Weighted pseudo-outcome regression

Primary LanguageRApache License 2.0Apache-2.0

wpor: a package for weighted pseudo-outcome regression

This package implements the meta-learner methods discussed in Fisher (2023), including

  • Inverse Variance Weighted Doubly Robust Learning,
  • Standard Doubly Robust (DR) Learning,
  • Robinson (R) Learning,
  • U Learning,
  • Covariance-based Learning,
  • Inverse Variance Weighted, Covariance-based Learning, and
  • Two-Model (T) Learning.

Installation

devtools::install_github('aaronjfisher/wpor')

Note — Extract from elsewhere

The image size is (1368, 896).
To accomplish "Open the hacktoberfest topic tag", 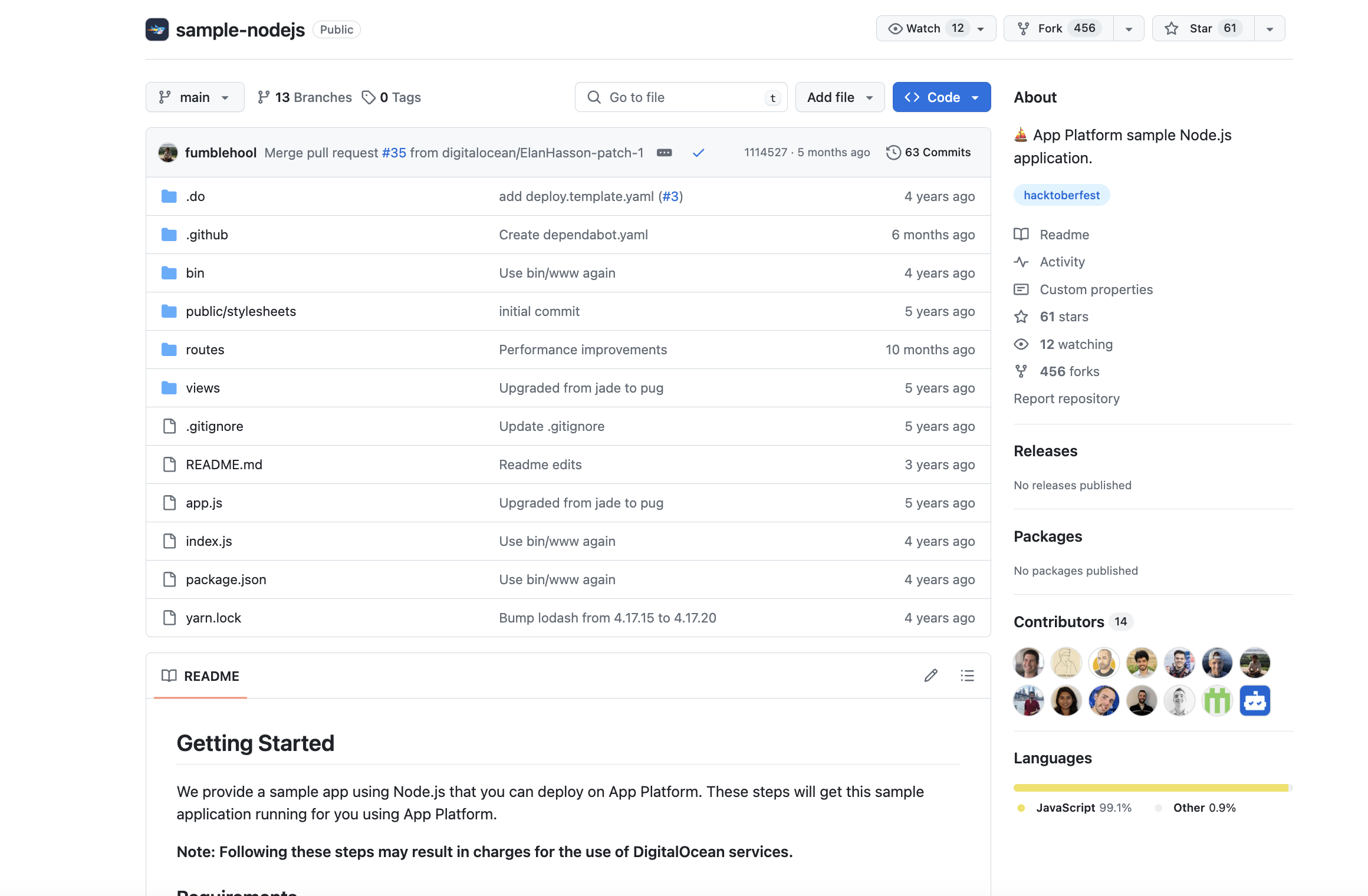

Specifying the nuisance models and the conditional effect model

As WPOR is a meta algorithm that is agnostic to the models used, we aimed to make wpor compatible with a wide variety of chocies. Rather than hard-coding a handful of options for nuisance models, wpor integrates with the collection of training algorithms in the tidymodels set of packages, namely parsnip and workflows. These packages provide a standardized syntax for many popular training algorithms. The simplest way to specify a training algorithm in wpor is to define a "workflow" object (see examples in the "Fitting WPOR Models" vignette).

For examples of how to extend wpor to use custom algorithms not available in parsnip, see the "Custom models" vignette.

Parameter tuning

In general when implementing cross-fitting with hyper-parameter tuning, there are two common approaches:

  • Strict cross-fitting with nested tuning: within each iteration of cross-fitting, run cross-validation to select tuning parameters.
  • Approximate cross-fitting with pre-tuned parameters: Before running cross-fitting, pre-tune the parameters with cross-validation. Next, use the same tuning parameters over all iterations of cross-fitting. This technically breaks the independencies that cross-fitting aims to ensure, as all data folds are used in selecting tuning parameters. At the time of this writing, this approximate approach is what is used in the rlearner package.

wpor includes convenience functions for either approach. For the approximate method, see ?tune_params. For the strict method, we suggest using the object class tunefit, which packages a workflow or training algorithm together with arguments for how that algorithm should be tuned (see ?as.tunefit). These instructions are then applied within in each iteration of cross-fitting.